(Beginning of PROVIDED RECORDS)

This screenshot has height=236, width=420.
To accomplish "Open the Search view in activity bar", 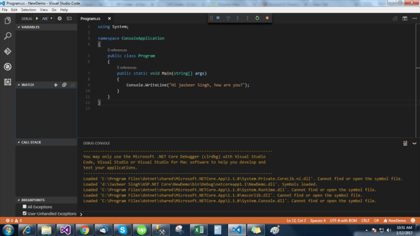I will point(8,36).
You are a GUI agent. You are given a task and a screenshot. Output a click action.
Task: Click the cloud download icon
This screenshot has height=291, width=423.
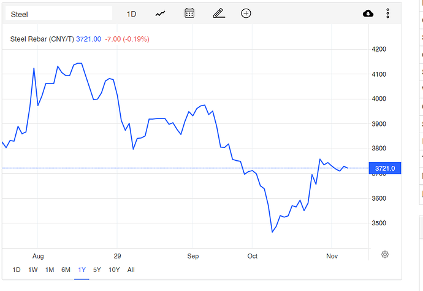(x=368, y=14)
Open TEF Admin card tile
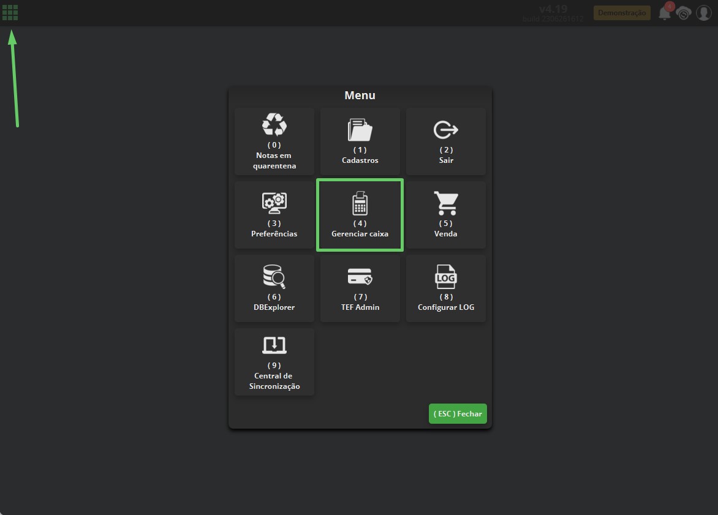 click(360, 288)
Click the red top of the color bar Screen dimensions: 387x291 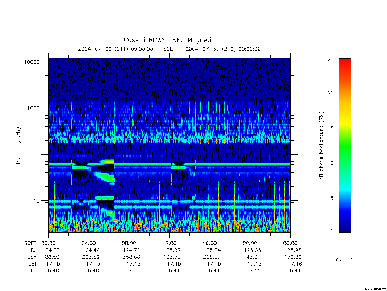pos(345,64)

(End of PROVIDED RECORDS)
(Beginning of PROVIDED RECORDS)

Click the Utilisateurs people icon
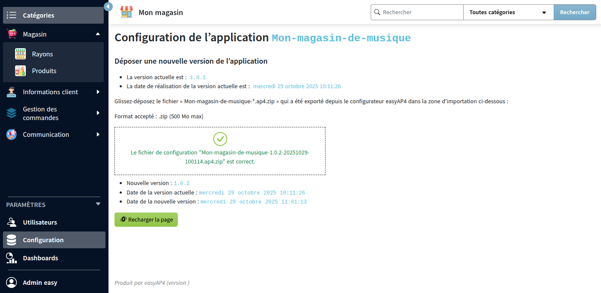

(End of PROVIDED RECORDS)

- **TASK REQUIREMENTS**
List the lines of the entries that include "icon".

- **SOLVED PROBLEM**
Task: Click the cloud download icon
Click the Utilisateurs people icon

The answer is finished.